Writer of Penny and Aggie, Fans (also called Faans), Rip & Teri, Search Engine Funnies and A History of Webcomics. Experienced webcomics editor, currently seeking full-time work and working on strange and interesting new things...

Tuesday, April 25, 2006

 

Writing Tip From An Animator...


This post gave me some important insight about One Five and my past work in general. I enjoy exploring a lot of characters who do unlikable things and questionable things, and I think at times I may have asked a bit too much compassion for them from my readers. Establishing your leads as likable at the beginning... simple tip, but a lot of people miss it. Good one, Jenny.

Comments:
Wow, that was a good read, thanks for sharing.
 
I don't think her point was to "make characters likable at the beginning". I think it was that characters should not be flatly unlikable (except at the end, when they are "redeemed"). She spends much of her article stressing that characters with unlikable traits are made likable by being realistic and possessing multiple sides.

Nicolas
 
Hey! Look at this--you flatter me--thanks for posting that. : )
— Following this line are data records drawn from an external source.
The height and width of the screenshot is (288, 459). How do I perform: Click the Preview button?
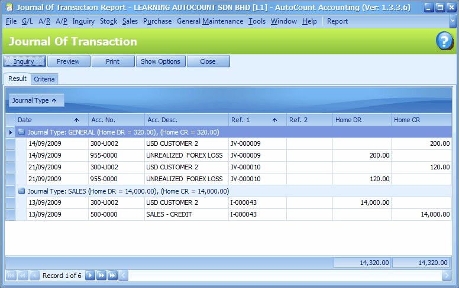coord(68,61)
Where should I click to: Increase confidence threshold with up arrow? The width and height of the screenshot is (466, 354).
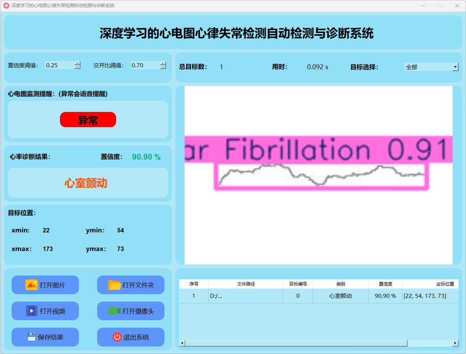77,63
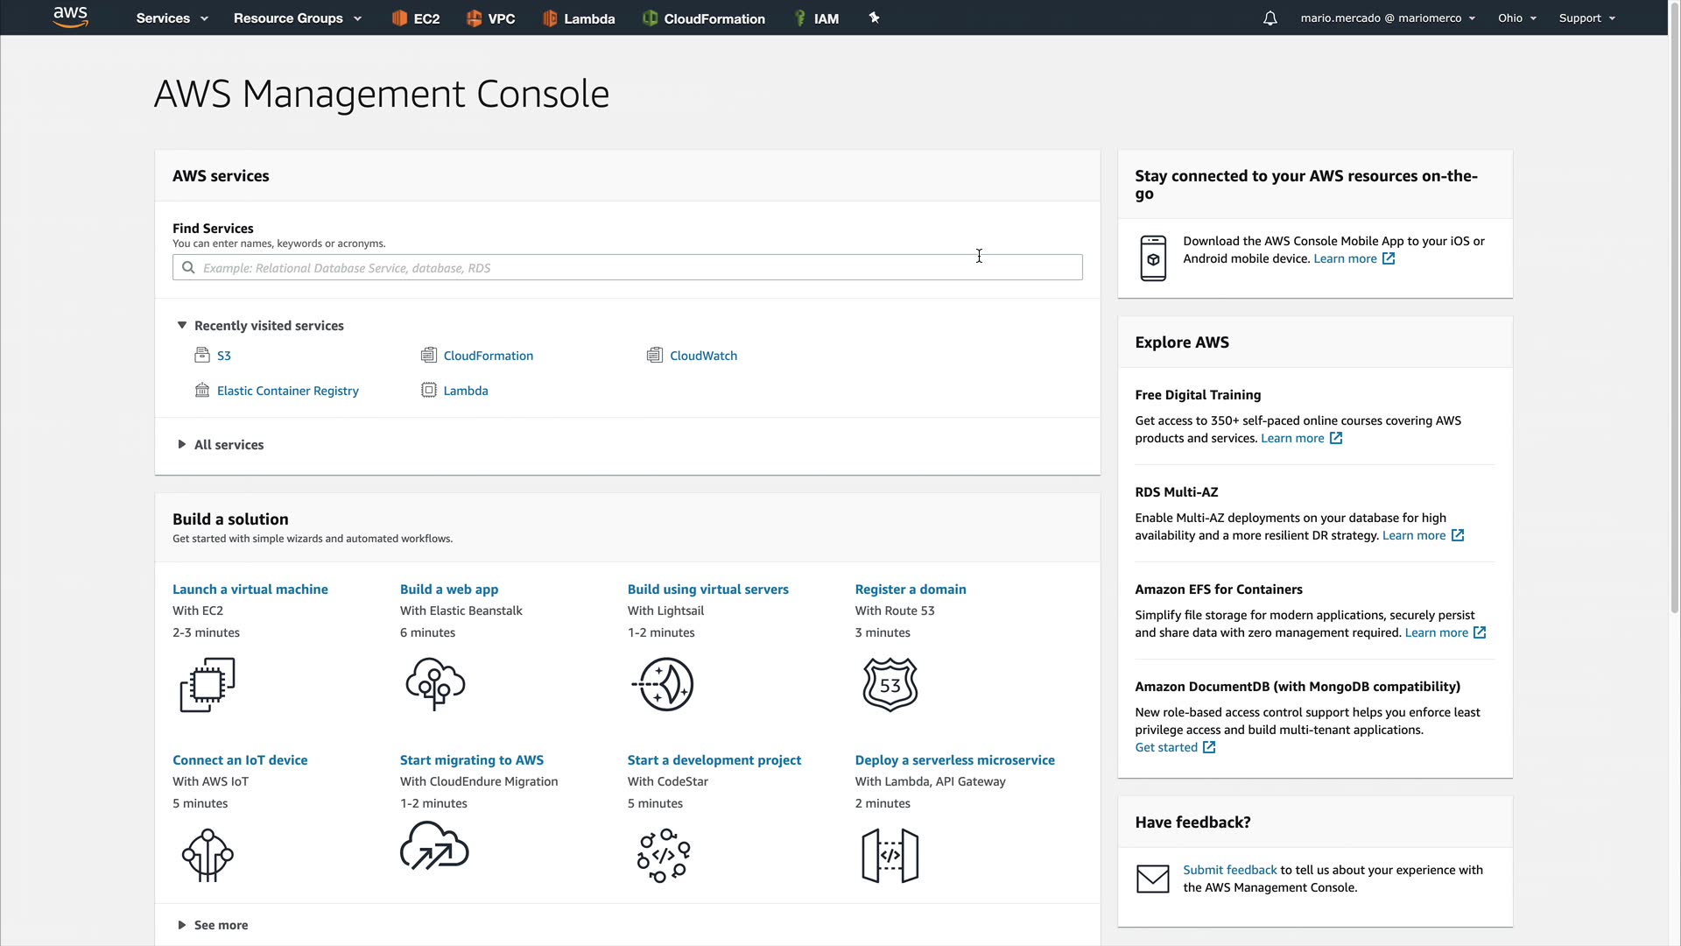1681x946 pixels.
Task: Click the Route 53 shield icon
Action: pyautogui.click(x=890, y=684)
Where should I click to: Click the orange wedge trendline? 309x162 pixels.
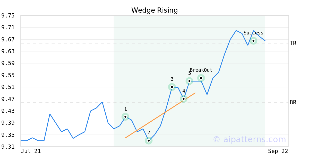click(x=160, y=115)
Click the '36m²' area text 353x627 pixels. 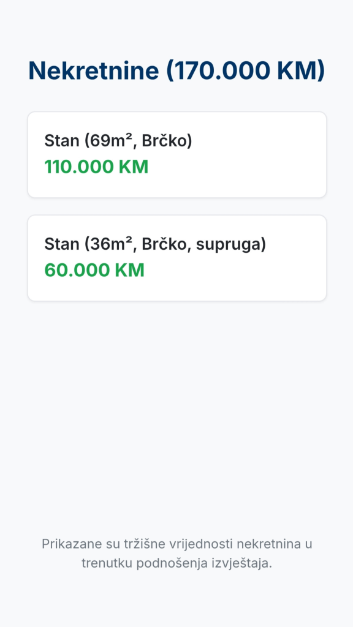tap(112, 244)
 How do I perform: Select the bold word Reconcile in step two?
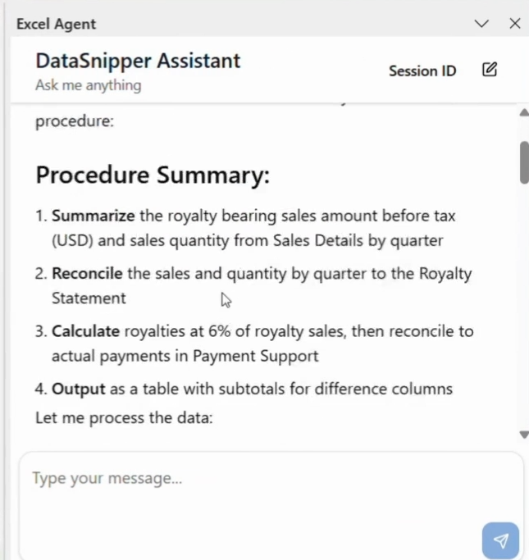(88, 274)
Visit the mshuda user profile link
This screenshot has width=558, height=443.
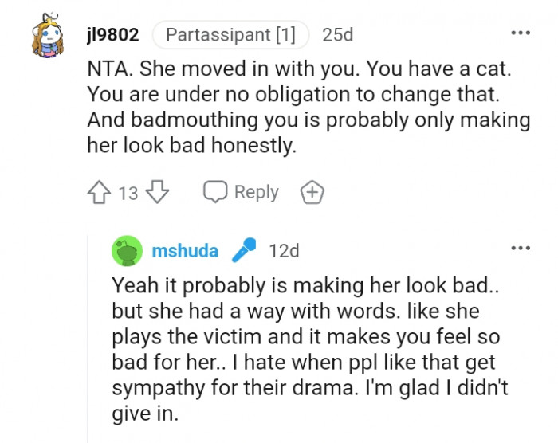pyautogui.click(x=184, y=251)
You're both right--Nicolas and T.(in my opinion, anyway); the character shouldn't be unsympathetic in the beginning--which again in my opinion makes him or her unlikable....now, it's also true to "never say never"--and that means that every rule can be broken--and it can! But boy, it's sooo tricky and makes very hard work to keep or establish audience interest in your lead guy if he starts out with no redeeming qualities.
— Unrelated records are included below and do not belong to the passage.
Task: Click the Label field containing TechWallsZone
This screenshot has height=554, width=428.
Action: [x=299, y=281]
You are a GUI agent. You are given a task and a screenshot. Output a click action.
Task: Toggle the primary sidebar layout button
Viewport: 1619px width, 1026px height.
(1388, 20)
The biggest probalem overall on that project I was writing about(which should remain nameless)was an overall total lack of depth for ANY of the characters, esp. the main one; it was just a shallow, shallow character with these overly obvious "moral lessons" being foisted on the story(ugh). And they just went for the most obvious "problems" for this little guy that didn't make him complicated, just obnoxious. Believe me, you didn't like him, didn't care about him after 5 minutes. But once you've made us connect with him, man, you can get away with murder--as some characters in fact do, in films; yet the audience roots for them! Hitchcock loved doing this once in a while, just to be naughty. ; )
Thanks again for reading and sharing! That's what it's all about.